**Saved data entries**
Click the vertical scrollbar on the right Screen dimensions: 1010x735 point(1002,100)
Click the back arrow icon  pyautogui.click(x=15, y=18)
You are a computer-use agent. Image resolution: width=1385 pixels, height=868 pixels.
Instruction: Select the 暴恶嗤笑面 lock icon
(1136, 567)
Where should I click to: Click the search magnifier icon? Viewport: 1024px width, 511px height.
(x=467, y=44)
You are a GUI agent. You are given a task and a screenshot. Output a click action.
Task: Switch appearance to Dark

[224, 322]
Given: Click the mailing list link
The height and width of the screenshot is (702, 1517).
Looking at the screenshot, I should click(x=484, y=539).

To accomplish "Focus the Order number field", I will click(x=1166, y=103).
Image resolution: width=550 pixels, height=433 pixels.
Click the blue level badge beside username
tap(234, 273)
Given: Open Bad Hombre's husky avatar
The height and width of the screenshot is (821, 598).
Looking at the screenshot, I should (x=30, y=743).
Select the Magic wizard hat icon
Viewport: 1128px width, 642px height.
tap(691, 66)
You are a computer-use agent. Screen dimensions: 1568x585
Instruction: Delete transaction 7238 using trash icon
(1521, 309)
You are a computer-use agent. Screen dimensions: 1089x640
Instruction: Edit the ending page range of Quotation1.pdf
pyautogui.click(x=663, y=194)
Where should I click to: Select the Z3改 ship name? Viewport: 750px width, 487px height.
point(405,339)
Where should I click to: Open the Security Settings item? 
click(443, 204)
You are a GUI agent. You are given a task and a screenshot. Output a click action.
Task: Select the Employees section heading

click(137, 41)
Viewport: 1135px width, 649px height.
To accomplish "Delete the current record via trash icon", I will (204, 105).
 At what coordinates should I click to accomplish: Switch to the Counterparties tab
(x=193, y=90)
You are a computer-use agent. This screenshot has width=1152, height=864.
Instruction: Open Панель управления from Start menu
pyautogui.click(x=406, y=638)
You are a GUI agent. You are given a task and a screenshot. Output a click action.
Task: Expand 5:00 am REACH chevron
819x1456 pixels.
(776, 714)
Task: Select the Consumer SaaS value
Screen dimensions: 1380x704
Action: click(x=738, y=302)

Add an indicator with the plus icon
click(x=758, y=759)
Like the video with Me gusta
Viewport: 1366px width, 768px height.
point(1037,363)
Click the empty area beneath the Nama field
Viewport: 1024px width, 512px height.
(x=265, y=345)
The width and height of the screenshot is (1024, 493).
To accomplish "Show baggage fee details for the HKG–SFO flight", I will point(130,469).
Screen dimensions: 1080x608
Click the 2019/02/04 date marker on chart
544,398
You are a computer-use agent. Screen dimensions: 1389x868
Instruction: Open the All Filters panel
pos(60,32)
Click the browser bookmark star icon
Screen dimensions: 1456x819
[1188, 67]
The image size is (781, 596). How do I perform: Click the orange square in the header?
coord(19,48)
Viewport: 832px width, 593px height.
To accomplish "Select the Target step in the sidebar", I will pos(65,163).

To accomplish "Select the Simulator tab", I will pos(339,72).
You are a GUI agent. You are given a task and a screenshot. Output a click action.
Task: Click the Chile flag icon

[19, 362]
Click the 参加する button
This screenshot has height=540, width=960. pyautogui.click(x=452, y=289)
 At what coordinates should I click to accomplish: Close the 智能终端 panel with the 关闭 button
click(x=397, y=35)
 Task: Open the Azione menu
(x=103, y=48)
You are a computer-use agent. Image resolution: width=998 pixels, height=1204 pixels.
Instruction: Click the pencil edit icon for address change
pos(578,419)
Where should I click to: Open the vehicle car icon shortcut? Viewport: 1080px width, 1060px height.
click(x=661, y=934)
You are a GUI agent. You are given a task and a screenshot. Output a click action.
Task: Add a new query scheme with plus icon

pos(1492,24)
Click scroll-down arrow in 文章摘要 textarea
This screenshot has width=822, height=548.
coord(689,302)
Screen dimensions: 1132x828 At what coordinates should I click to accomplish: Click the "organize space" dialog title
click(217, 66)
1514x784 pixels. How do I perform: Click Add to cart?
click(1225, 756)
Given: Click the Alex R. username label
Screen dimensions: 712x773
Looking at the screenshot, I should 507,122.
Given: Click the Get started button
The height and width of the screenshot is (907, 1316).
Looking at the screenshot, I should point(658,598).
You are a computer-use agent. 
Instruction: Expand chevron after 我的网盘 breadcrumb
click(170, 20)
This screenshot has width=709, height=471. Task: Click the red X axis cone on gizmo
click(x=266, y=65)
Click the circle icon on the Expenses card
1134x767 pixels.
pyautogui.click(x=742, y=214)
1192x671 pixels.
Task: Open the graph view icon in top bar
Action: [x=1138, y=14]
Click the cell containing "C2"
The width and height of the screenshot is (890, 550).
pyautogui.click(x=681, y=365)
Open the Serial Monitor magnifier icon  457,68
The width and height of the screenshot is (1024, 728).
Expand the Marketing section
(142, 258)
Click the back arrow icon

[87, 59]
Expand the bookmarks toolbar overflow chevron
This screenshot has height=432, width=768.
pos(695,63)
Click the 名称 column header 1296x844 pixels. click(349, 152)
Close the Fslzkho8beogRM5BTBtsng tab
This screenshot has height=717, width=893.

**Goal of the exercise**
There is a run of lines above from the one with "Instruction: Open the All Filters panel" to the one with "Click scroll-down arrow in 文章摘要 textarea"; print exactly that run, both ends included, and nothing else.

**Result for this exercise**
Instruction: Open the All Filters panel
pos(60,32)
Click the browser bookmark star icon
Screen dimensions: 1456x819
[1188, 67]
The image size is (781, 596). How do I perform: Click the orange square in the header?
coord(19,48)
Viewport: 832px width, 593px height.
To accomplish "Select the Target step in the sidebar", I will pos(65,163).

To accomplish "Select the Simulator tab", I will pos(339,72).
You are a GUI agent. You are given a task and a screenshot. Output a click action.
Task: Click the Chile flag icon

[19, 362]
Click the 参加する button
This screenshot has height=540, width=960. pyautogui.click(x=452, y=289)
 At what coordinates should I click to accomplish: Close the 智能终端 panel with the 关闭 button
click(x=397, y=35)
 Task: Open the Azione menu
(x=103, y=48)
You are a computer-use agent. Image resolution: width=998 pixels, height=1204 pixels.
Instruction: Click the pencil edit icon for address change
pos(578,419)
Where should I click to: Open the vehicle car icon shortcut? Viewport: 1080px width, 1060px height.
click(x=661, y=934)
You are a GUI agent. You are given a task and a screenshot. Output a click action.
Task: Add a new query scheme with plus icon

pos(1492,24)
Click scroll-down arrow in 文章摘要 textarea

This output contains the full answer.